A proper path for this current decay is often offered as free wheeling diodes in parallel with the FET switch, which will start conducting as soon as the FET switches are disabled. A more efficient way to handle this current is to enable/disable FET switches in a sequence that carries the decaying current, but without causing shoot through.
These alternatives to control current flow until it decays are referred to as current recirculation methods. On this application note we will detail each style of current recirculation and decay modes.

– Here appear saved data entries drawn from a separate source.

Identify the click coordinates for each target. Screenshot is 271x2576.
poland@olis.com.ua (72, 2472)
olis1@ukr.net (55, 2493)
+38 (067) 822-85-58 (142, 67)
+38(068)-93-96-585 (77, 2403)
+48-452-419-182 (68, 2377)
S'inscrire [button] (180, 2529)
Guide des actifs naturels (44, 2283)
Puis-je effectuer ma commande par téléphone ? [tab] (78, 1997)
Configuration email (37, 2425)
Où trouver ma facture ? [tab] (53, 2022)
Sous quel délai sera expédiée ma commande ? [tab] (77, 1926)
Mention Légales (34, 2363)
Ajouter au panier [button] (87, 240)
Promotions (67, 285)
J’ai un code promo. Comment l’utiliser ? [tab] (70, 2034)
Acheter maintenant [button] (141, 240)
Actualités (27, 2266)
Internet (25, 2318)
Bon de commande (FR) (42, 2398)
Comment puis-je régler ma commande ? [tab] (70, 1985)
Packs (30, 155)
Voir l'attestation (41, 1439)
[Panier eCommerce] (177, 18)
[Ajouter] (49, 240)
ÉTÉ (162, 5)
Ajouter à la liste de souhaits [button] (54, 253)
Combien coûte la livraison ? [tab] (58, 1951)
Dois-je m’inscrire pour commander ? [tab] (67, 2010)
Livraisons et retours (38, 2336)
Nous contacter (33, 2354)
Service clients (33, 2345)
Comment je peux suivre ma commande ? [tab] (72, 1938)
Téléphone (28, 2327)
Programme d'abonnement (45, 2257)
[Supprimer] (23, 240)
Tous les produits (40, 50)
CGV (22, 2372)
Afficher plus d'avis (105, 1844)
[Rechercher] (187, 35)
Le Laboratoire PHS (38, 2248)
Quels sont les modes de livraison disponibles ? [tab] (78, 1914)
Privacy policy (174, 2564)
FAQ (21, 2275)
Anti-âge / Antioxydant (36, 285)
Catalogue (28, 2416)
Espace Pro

When diodes are used to accept the current flow while it decays, this is referred to as asynchronous decay. It is asynchronous to the controller turning the FET switches ON and OFF. The timing of when the diodes will start conducting is not known, but it is highly recommended for this turn ON time to be as short as possible in order to avoid possible damage to the FET switches. Schottky diodes are often used for this purpose.
Although FET switches often have a body diode associated with them, it is often much more efficient to utilize the FET ON resistance as a safe path for current decay. When the controller coordinates the turning ON and OFF of FET switches as a means to offer a safe path to current during decay, this is referred to as synchronous decay. The time of when the FETs are brought online to carry the current is known and fixed.
It is impossible to instantaneously offer a safe path for decaying current by turning opposing FETs, since this would cause shoot through. As a result, every controller employing a synchronous decay mechanism will, for a very small period of time, employ a form of asynchronous decay through the FET switches’ body diodes.
On the upcoming definitions, the words “fast” and “slow” are meant to correlate to how fast the current decays down towards zero. They do not imply any form of speed of actuation on the inductive load.
During a fast decay recirculation mode, current is said to decay towards zero as fast as possible. This is attained by disabling the energizing FET switches and then enabling the opposing FET switches (synchronous decay), or letting current flow through free wheeling diodes (asynchronous decay).
Current decays the fastest possible because a voltage of greater magnitude but opposing polarity is applied to the inductive load.
On synchronous decay, the proper technique to achieve fast decay mode is to employ a break before make mechanism in order to avoid shoot through. If the opposing FETs are enabled as soon as the energizing FET switches are disabled, there will be a short period of time in which all four FET switches will conduct. This is extremely hazardous to the device.
The solution is to add a period of time in which all FET switches are off, called dead time. During this time, energizing FET switches are allowed to switch to their OFF state and inductive load existing current is carried by either body diodes or external Schotky diodes.
H Bridges employing asynchronous decay will let the diodes conduct the current while it decays.
H Bridges employing synchronous decay will turn the opposing FET switches until current decays down to zero, or a fixed time off elapses.
Note that the voltage applied to the inductive load is that of the source plus two diode forward voltage drops, or current multiplied by respective switch RDSon.